Redundancy and holiday pay

Holiday pay at redundancy is one of the most often-undervalued parts of a termination package. Statutory leave entitlement is 5.6 weeks per year (28 days for full-time, including bank holidays unless the contract says otherwise). Any leave accrued but not taken at your termination date must be paid out — at your normal contractual day rate, not the basic-only rate that some payroll teams default to. Holiday pay is fully taxable and subject to National Insurance — it doesn't share the £30,000 redundancy tax-free threshold. This page walks through the calculation, the tax treatment, and the common errors to watch for.

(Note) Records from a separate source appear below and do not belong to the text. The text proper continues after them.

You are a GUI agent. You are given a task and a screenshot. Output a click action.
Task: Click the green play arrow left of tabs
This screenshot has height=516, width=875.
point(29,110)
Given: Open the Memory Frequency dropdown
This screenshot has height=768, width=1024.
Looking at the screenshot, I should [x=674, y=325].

Verified against 4 official sources · Last reviewed 12 June 2026
On this page
  1. How holiday pay is calculated at termination
  2. Worked example 1 — terminated mid-year, simple case
  3. Worked example 2 — bonus-month termination, higher earner
  4. What counts as "normal day rate"
  5. Tax treatment — outside the £30,000 threshold
  6. Statutory minimum vs contractual entitlement
  7. Bank holidays — included or extra?
  8. What happens if you've taken too much leave
  9. Holiday during notice / garden leave
  10. Common errors to watch for in your final pay run
  11. Worked example — full termination package breakdown
  12. Practical checklist
  13. In short

How holiday pay is calculated at termination

UK workers are entitled to 5.6 weeks (28 days) of paid annual leave per year — the statutory minimum. Many contracts give more (30+ days is common for senior or long-service employees).

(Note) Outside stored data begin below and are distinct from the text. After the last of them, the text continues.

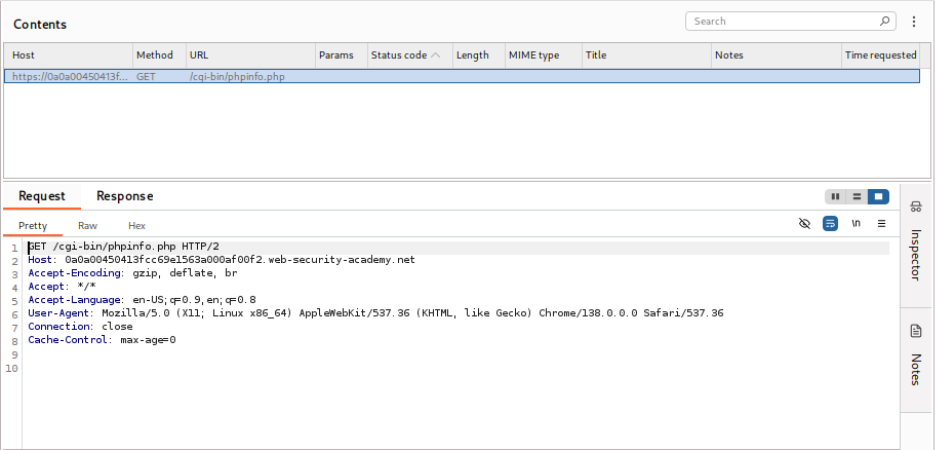Open the Contents three-dot options menu

pos(914,21)
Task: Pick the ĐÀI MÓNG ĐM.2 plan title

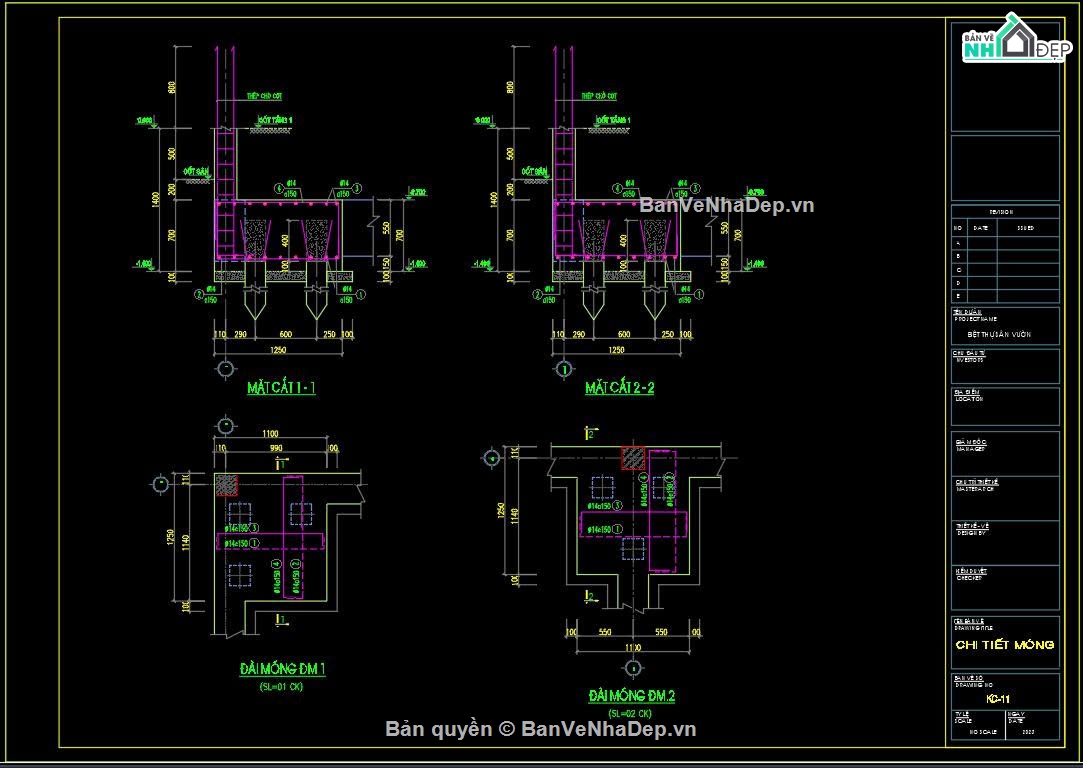Action: pyautogui.click(x=632, y=696)
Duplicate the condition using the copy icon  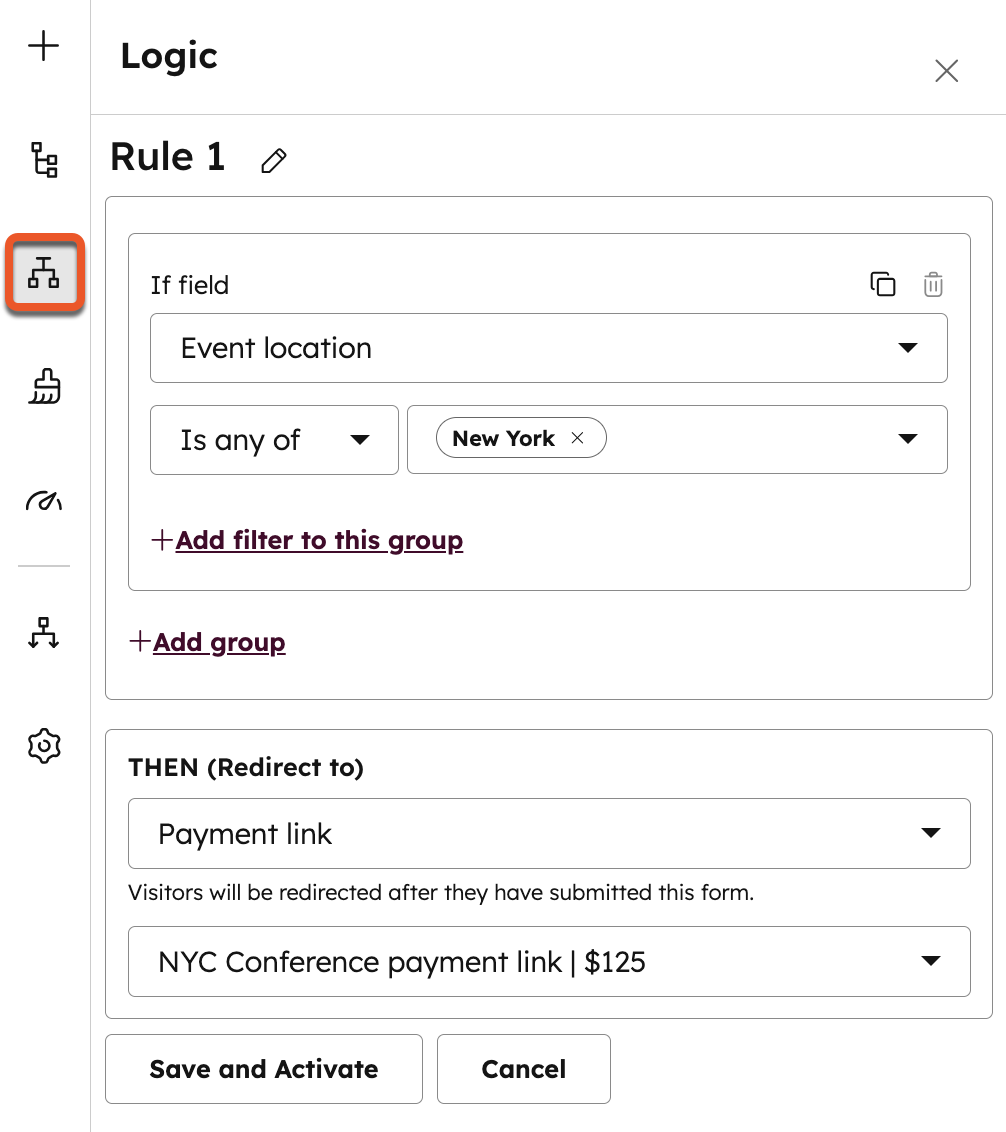[x=884, y=284]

At termination, you're entitled to be paid for any leave accrued during the current leave year that you haven't yet taken.

The basic formula:

Accrued days = (days worked in the leave year ÷ 365) × annual entitlement
Unused days = Accrued days − days already taken
Holiday pay = Unused days × normal daily rate

Critical: leave year matters. Most UK employers run the leave year either: - April 6 to April 5 (matches the tax year) - January 1 to December 31 (calendar year) - A specific start date based on your employment start

Your contract specifies which applies.

Worked example 1 — terminated mid-year, simple case

  • Annual leave entitlement: 28 days
  • Leave year: April 6 to April 5
  • Termination date: October 6 (6 months into leave year)
  • Days taken so far: 10
  • Salary: £35,000 (£35,000 / 260 working days = £134.62/day)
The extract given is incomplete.